§ Stored data:
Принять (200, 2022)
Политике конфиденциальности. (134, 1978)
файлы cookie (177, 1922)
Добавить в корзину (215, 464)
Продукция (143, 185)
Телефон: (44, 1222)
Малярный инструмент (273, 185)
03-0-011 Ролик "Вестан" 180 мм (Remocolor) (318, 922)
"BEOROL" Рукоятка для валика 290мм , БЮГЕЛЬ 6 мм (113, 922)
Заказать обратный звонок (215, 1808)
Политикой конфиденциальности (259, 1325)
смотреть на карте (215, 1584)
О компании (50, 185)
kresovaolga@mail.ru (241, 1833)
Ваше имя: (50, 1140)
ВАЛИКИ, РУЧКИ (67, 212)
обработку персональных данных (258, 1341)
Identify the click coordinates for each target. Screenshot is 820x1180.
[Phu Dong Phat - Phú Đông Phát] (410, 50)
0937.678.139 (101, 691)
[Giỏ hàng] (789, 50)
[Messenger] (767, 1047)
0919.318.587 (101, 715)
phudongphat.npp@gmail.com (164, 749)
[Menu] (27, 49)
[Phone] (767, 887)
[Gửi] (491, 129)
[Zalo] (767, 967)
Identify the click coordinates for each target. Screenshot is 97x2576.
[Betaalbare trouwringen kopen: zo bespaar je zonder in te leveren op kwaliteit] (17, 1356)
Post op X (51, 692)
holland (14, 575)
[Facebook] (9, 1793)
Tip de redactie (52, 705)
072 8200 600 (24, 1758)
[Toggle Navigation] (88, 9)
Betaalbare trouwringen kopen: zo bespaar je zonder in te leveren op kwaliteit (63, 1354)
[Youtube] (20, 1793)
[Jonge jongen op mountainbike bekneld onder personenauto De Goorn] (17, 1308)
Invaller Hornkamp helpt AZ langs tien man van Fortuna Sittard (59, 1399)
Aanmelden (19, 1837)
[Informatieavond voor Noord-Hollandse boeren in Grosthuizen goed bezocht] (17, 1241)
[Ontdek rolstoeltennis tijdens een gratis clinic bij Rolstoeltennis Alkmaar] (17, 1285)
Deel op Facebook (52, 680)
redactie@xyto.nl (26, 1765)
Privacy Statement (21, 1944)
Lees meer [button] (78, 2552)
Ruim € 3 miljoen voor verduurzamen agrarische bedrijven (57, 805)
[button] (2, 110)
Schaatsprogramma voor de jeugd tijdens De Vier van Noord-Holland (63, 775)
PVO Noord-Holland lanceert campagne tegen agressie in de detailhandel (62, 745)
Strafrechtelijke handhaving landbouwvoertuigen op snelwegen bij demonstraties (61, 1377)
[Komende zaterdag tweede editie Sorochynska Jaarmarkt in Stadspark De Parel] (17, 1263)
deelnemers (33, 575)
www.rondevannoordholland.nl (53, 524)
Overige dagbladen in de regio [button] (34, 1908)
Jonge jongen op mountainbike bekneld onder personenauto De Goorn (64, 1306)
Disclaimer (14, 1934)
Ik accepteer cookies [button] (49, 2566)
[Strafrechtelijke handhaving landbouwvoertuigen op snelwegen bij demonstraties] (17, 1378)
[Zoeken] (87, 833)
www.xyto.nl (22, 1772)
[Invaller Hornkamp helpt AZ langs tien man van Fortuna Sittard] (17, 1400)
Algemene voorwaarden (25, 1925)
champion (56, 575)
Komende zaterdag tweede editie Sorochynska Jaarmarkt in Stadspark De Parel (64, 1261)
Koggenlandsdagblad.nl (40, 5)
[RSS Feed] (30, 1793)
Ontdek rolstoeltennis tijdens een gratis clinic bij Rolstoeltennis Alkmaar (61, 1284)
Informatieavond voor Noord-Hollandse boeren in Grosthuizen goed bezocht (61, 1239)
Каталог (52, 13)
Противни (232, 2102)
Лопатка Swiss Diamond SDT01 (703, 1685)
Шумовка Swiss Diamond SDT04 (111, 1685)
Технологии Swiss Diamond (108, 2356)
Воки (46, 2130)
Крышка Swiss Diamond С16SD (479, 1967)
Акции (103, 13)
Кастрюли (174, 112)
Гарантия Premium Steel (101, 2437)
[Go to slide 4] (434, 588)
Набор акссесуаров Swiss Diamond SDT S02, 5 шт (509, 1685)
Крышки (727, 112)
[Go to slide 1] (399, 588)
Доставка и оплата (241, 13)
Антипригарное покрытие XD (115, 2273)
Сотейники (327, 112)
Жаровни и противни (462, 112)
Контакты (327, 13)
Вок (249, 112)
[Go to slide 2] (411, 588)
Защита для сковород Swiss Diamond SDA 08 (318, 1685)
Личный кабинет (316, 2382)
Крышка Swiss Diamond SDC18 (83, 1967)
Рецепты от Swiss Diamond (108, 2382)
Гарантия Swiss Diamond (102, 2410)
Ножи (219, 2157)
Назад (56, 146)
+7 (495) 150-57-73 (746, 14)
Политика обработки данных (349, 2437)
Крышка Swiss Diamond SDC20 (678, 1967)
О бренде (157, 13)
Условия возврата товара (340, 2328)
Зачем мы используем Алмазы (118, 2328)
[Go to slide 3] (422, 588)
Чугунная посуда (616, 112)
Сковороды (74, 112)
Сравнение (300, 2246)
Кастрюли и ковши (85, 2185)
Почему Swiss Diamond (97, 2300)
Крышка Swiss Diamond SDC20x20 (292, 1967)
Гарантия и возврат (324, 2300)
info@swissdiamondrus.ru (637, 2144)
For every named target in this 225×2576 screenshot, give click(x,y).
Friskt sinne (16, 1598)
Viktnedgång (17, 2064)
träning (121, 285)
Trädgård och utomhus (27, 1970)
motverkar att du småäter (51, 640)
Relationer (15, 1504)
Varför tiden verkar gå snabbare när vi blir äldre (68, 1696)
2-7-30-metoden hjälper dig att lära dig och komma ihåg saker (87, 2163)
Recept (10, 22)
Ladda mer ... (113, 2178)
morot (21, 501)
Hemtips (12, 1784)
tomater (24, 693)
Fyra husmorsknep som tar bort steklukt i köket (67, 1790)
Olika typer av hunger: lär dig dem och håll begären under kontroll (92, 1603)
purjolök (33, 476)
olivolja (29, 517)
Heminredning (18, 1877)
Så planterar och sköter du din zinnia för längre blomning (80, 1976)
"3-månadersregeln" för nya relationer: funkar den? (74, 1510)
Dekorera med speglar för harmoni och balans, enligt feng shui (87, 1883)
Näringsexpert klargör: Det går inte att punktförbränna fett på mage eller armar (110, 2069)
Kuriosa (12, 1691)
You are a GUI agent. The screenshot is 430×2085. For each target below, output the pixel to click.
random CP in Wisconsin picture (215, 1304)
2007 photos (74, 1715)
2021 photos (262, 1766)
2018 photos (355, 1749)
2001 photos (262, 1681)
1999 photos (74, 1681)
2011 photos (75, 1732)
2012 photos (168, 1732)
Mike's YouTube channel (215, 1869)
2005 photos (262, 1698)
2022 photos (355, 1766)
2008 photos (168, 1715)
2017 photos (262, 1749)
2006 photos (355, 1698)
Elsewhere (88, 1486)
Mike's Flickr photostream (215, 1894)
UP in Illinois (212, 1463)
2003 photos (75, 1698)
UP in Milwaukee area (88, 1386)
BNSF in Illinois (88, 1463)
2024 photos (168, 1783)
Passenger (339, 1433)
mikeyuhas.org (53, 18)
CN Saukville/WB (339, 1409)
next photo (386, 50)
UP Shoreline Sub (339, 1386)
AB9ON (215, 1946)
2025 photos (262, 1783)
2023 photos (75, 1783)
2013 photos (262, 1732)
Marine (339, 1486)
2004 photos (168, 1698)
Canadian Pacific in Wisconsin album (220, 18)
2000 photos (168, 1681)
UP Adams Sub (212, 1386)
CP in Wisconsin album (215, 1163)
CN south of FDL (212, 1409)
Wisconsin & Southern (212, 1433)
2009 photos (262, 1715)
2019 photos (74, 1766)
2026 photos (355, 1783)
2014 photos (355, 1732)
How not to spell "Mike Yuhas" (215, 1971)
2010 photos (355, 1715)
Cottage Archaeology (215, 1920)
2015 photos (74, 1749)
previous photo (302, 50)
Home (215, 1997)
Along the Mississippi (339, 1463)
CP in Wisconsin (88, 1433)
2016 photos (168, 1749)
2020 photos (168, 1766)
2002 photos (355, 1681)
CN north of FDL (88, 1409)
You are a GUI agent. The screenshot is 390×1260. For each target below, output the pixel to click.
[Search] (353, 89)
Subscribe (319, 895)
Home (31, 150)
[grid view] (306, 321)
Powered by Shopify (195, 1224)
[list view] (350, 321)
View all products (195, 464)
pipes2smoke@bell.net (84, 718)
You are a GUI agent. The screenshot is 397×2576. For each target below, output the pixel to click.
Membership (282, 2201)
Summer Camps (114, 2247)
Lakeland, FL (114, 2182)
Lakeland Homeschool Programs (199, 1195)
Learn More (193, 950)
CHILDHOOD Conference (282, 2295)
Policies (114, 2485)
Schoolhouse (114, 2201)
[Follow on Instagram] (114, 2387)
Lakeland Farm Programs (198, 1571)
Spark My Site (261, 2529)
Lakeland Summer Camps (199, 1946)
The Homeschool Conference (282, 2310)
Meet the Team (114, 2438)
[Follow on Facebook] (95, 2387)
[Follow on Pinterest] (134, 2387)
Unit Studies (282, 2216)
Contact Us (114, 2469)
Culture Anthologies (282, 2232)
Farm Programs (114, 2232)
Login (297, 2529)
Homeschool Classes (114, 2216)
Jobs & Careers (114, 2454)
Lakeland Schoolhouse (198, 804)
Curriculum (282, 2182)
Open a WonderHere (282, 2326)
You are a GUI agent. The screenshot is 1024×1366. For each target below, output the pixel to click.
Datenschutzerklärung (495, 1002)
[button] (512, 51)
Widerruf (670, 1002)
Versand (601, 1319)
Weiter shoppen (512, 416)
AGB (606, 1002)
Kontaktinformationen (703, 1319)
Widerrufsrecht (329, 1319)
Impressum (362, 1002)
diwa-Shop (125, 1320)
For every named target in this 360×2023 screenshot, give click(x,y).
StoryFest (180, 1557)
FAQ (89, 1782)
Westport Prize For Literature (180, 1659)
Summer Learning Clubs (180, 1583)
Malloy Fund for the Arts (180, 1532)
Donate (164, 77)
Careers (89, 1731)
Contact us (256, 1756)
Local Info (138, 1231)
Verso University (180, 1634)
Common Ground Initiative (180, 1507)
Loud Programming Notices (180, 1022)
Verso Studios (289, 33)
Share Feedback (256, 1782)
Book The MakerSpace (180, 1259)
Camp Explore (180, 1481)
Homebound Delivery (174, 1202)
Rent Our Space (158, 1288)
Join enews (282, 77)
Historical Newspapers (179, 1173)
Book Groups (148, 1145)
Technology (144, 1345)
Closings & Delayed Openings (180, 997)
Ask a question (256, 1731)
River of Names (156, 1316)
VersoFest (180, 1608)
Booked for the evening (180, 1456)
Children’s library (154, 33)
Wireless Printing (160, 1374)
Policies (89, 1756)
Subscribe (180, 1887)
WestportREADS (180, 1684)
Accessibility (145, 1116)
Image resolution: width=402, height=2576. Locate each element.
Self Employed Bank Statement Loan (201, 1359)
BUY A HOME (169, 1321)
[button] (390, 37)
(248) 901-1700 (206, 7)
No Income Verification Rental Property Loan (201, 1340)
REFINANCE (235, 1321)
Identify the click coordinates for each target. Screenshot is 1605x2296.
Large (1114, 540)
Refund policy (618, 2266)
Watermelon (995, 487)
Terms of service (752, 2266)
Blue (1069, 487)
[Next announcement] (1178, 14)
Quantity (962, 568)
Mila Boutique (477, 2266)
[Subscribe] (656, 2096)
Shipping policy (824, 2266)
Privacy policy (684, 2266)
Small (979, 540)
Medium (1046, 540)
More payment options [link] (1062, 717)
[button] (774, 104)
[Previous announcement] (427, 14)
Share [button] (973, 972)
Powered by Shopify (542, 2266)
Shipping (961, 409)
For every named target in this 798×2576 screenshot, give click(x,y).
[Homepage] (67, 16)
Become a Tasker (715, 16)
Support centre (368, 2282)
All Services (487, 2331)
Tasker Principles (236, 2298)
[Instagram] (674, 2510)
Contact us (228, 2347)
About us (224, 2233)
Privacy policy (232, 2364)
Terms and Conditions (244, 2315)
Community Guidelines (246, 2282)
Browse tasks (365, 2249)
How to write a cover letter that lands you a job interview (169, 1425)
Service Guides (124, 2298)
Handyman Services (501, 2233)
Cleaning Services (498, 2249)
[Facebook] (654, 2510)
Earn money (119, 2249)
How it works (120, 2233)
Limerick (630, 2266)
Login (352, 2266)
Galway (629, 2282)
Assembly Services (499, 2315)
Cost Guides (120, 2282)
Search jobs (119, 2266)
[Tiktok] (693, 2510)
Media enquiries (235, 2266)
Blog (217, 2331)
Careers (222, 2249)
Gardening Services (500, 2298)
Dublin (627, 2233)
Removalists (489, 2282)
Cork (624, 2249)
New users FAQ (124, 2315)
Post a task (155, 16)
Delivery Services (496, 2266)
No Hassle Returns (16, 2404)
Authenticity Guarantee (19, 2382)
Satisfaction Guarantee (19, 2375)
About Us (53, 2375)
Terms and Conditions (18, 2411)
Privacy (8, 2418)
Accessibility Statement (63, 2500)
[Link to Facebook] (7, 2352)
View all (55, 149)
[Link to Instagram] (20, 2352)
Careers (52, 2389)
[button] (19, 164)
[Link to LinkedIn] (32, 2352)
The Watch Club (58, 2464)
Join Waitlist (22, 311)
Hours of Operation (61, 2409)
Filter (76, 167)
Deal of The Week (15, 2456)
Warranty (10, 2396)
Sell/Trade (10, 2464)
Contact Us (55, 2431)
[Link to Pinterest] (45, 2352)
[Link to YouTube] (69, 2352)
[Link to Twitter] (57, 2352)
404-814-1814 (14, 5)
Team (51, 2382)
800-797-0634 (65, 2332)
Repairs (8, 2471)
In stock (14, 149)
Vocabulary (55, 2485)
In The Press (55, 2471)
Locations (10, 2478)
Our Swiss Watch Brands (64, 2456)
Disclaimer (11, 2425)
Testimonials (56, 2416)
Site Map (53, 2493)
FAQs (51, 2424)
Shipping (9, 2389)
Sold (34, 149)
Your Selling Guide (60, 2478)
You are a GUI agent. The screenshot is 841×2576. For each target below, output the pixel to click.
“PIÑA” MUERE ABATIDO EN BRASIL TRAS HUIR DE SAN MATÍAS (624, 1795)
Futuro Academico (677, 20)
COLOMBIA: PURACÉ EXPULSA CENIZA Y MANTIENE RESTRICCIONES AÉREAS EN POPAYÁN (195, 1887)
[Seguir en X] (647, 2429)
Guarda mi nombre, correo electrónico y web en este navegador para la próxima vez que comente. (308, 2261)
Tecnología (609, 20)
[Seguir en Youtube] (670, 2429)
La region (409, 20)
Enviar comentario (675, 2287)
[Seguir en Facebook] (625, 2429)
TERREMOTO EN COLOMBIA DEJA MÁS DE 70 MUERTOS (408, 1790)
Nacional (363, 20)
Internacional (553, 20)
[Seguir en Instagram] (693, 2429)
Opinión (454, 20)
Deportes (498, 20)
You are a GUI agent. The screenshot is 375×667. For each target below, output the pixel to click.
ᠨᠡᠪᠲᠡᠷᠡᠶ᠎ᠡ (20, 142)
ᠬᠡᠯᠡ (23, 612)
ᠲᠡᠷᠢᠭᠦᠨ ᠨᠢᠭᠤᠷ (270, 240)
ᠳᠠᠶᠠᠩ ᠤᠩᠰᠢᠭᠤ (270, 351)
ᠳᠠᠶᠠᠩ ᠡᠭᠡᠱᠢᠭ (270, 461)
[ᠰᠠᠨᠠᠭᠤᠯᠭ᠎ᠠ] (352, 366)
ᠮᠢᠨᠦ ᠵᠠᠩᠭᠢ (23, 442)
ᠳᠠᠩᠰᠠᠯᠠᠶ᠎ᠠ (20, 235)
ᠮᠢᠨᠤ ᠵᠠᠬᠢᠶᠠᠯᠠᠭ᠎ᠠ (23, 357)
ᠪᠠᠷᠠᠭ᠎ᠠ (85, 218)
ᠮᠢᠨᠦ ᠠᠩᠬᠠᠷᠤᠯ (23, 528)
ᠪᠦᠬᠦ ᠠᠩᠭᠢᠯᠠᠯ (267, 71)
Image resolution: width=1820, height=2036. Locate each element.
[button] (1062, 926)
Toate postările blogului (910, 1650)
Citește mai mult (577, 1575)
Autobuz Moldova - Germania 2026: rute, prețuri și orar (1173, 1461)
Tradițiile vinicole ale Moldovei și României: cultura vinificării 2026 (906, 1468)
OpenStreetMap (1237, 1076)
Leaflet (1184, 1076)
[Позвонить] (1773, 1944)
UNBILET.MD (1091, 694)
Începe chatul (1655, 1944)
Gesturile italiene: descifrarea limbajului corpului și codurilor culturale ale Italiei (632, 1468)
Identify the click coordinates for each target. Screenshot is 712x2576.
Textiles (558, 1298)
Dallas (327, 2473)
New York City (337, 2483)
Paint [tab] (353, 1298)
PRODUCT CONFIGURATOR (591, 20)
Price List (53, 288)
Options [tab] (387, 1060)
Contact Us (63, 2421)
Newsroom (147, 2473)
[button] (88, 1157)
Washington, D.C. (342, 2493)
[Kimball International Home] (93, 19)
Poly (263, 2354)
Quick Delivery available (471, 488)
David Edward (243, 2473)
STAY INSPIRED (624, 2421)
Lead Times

§ Activity:
What lines above contain the word "element"? Return each such line.

§ Answer:
Image resolution: width=402, height=2576. Locate each element.
Image resolution: width=1820, height=2036. Locate each element.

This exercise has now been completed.